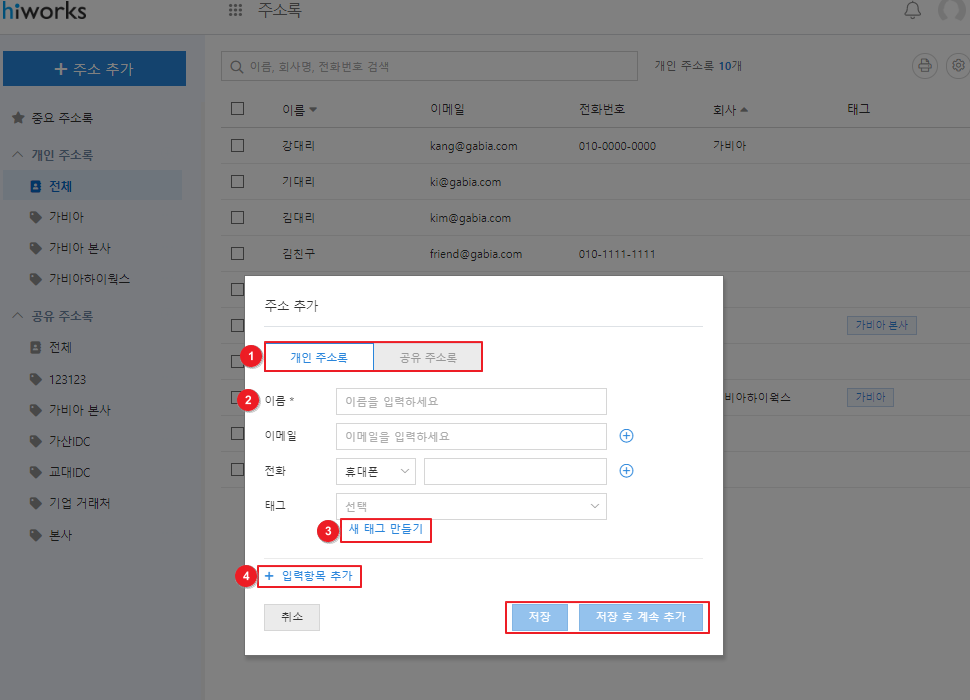Click the 이름 input field
Viewport: 970px width, 700px height.
[x=471, y=401]
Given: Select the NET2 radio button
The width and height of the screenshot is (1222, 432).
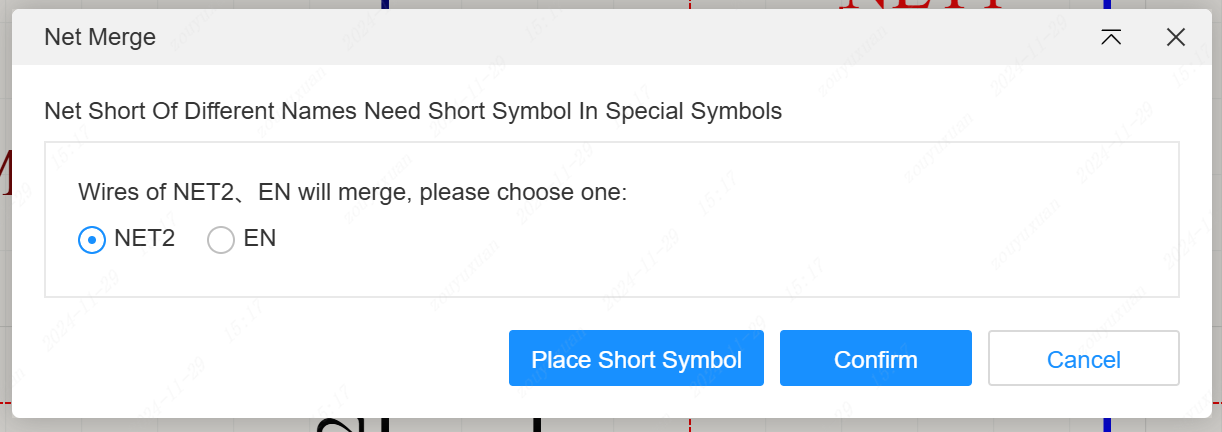Looking at the screenshot, I should coord(92,240).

* [To do] Take the line that contains "The width and" and all lines after it to the end of the material above, and copy them verbatim without any images.

* [Task output]
The width and height of the screenshot is (1222, 432).
Looking at the screenshot, I should coord(92,240).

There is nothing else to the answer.